• **Text provided**:
==============================

Numerical grades inform a student’s progress, but don’t tell the whole story. The A-B-C-D-F grading system hasn’t been in use in any of the schools where I’ve taught, but it escapes some of the baggage of the numerical grade in that it requires that the school report somehow what each letter grade represents. An A might be mapped from a 90-100% average in the class, or 85-100 depending on the school. As with a verbal description, there needs to be some deliberate conversation and communication about the meaning of those grades, and this process opens the door for descriptors for what grades might represent. Numerical grades on the 100 point scale lack this specificity because grades on this scale can be generated with nothing more than a calculation. That isn’t to say that a teacher can’t put in the time to make that calculation meaningful, but it does mean it’s easy to give the impression of precision that isn’t there.

Compounding the challenge of its imprecision is the reality that we use this scale for many purposes. Honor roll or merit roll are often based in having a minimum average over courses taken in a given semester. Students on probation, often measured by having a grade below a cut-off score, might not be able to participate in sports or activities. Students with a given GPA have automatic admission to some universities.

I’m not proposing breaking away from grading, and I don’t think the 100 point scale is going away. I want to hack the 100 point scale to do a better job of what it is supposed to do. While technology makes it easier to generate a grade than it used to be, I believe it also provides opportunity to do some things that weren’t feasible for a teacher to do in the past. We can improve the process of generating the grade to be a measure of learning, and in communicating that measure to all stakeholders.

Some ideas on this have been brewing as I’ve started grading finals and packing for the end of the year. Summer is a great time to reflect on what we do, isn’t it?

Hacking The 100-Point Scale – Part 1

One highlight of teaching at an international school is the intersection of many different philosophies in one place. As you might expect, the most striking of these is that of students comparing their experiences. It’s impressive how the experienced students that have moved around quickly learn the system of the school they are currently attending and adjust accordingly. What unites these particularly successful students is their awareness that they must understand the system they are in if they are to thrive there.

==============================

• **Data**:
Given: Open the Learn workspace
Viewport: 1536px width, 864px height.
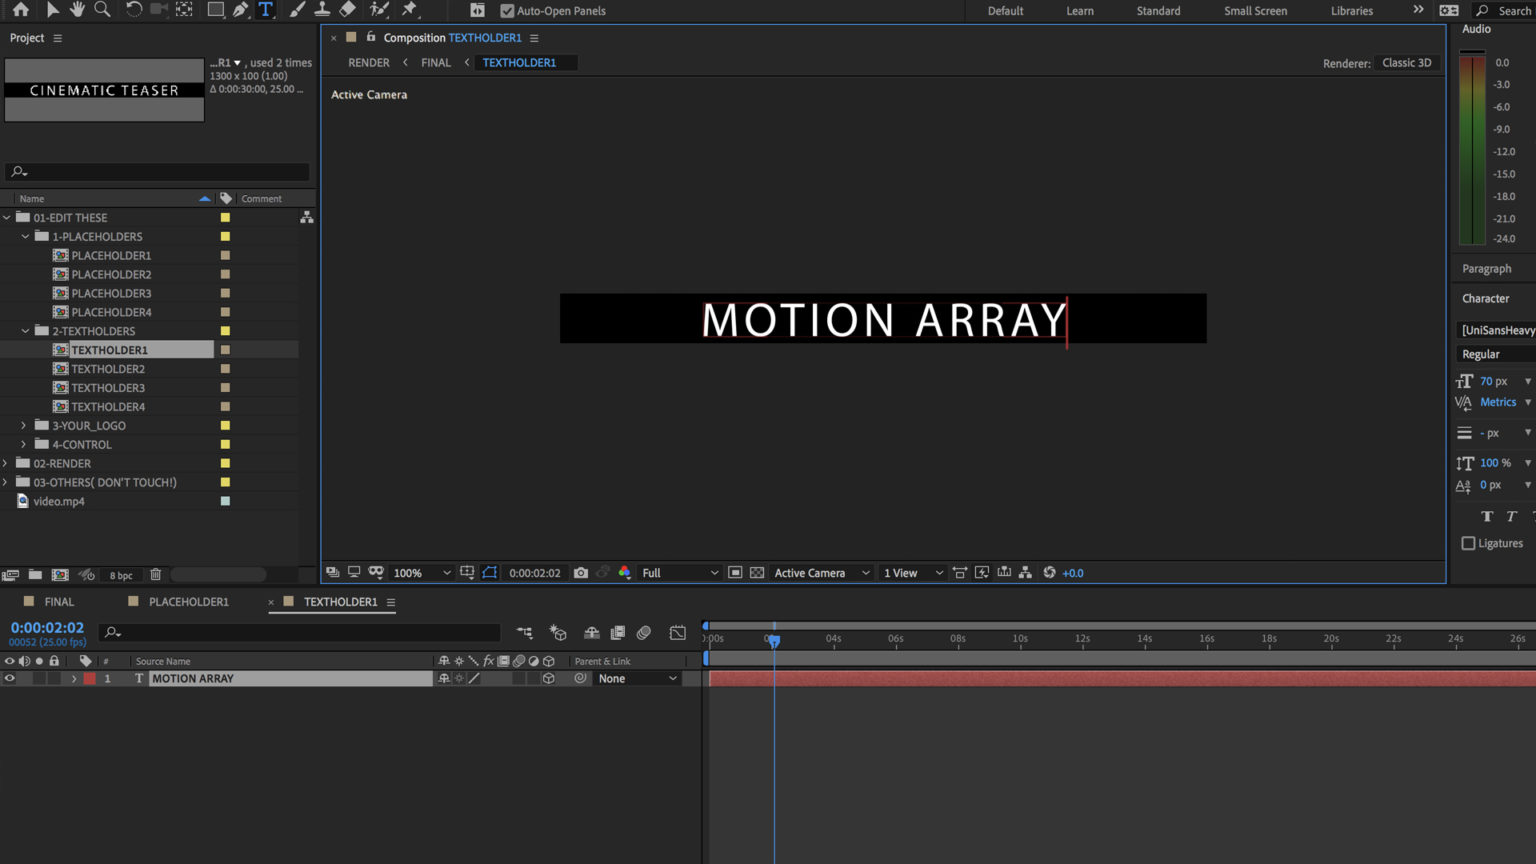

==============================

• **Goal**: Quote the piece on grading word for word, starting at "One highlight of" and ending at "to thrive there.". Work only from the piece on grading.

• **Final result**:
One highlight of teaching at an international school is the intersection of many different philosophies in one place. As you might expect, the most striking of these is that of students comparing their experiences. It’s impressive how the experienced students that have moved around quickly learn the system of the school they are currently attending and adjust accordingly. What unites these particularly successful students is their awareness that they must understand the system they are in if they are to thrive there.